How would the early Republican Party have felt about the Dred Scott decision?
1 Answer
It pushed the new Republican Party from its Free-Soil roots into becoming the party of abolitionists.
Explanation:
The Republican Party has gone through some identity changes over the years--It's certainly going through one right now--but in its original form, it was created to oppose the spread of slavery into the new territories. It was founded in 1854 from the remaining elements of the Whig and Free-Soil parties.
The earliest Republicans were not, strictly speaking, abolitionists. They opposed the practice of slavery on moral grounds but acknowledged that the Constitution permitted slavery in the states where it was legal. Their aim was to prevent the practice from expanding into new states and territories, specifically those gained in the then-recent Mexican War. Abolitionists were associated in the public mind with John Brown, a violent radical, and the Republicans wanted to present themselves as responsible moderates.

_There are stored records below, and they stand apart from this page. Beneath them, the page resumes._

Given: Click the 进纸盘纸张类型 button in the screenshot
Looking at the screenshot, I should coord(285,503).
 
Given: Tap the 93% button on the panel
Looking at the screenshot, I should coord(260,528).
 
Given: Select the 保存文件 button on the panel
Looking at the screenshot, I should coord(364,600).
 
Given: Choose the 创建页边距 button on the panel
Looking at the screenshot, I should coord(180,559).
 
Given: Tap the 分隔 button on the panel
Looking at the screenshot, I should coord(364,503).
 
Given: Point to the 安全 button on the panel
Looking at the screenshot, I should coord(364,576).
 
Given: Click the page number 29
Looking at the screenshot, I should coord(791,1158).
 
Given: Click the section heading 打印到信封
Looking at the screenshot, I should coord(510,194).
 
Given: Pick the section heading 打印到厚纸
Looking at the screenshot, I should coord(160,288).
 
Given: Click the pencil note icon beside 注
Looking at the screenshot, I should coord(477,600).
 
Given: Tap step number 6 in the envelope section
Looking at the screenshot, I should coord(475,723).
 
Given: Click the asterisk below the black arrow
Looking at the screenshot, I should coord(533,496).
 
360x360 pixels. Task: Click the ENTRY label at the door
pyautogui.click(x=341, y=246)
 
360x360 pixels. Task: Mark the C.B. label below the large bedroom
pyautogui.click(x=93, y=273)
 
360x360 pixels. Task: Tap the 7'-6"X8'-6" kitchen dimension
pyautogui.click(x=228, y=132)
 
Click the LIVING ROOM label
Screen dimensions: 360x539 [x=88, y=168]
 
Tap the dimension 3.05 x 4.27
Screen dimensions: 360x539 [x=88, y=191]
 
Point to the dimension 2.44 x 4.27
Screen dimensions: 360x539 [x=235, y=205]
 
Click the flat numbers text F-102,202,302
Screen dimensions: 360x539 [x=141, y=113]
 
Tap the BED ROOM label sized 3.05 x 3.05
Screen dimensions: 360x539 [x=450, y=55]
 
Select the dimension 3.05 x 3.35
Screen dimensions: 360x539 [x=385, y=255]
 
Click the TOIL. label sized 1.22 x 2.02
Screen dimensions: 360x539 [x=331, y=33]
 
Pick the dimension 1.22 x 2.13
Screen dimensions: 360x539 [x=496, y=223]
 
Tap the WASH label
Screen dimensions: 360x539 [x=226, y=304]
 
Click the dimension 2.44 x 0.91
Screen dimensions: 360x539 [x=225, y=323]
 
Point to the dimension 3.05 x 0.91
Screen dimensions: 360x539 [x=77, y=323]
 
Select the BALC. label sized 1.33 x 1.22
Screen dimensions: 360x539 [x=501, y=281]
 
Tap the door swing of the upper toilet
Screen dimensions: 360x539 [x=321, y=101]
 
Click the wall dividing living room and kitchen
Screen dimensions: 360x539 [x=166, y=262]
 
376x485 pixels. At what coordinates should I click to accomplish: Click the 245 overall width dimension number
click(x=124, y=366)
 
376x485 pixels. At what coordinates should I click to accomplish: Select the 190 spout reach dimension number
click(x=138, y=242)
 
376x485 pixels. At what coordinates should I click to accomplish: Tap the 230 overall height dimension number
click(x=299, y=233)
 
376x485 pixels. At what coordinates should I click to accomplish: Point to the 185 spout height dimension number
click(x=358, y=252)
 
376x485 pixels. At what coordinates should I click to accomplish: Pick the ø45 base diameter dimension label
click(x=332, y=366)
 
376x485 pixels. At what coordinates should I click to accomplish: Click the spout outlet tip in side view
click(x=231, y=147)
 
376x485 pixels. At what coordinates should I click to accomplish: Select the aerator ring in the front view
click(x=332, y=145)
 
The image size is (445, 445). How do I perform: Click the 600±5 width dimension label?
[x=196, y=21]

The Dred Scott decision, from 1857, concerned a somewhat different legal issue: could a slave who had set foot in a free state assert his own freedom, even if he went back to a slave state? The Supreme Court ruled that he could not. People of African ancestry, even in free states (Scott had spent four years in Illinois and the Wisconsin territory) were not considered American citizens and had no standing to bring the issue to trial.
The Court had hoped that giving a final word to an increasingly divisive issue would allow Americans to put the matter behind them and move on, but that was not what happened. This was one of the issues that pushed moderate Republicans into becoming full-on abolitionists.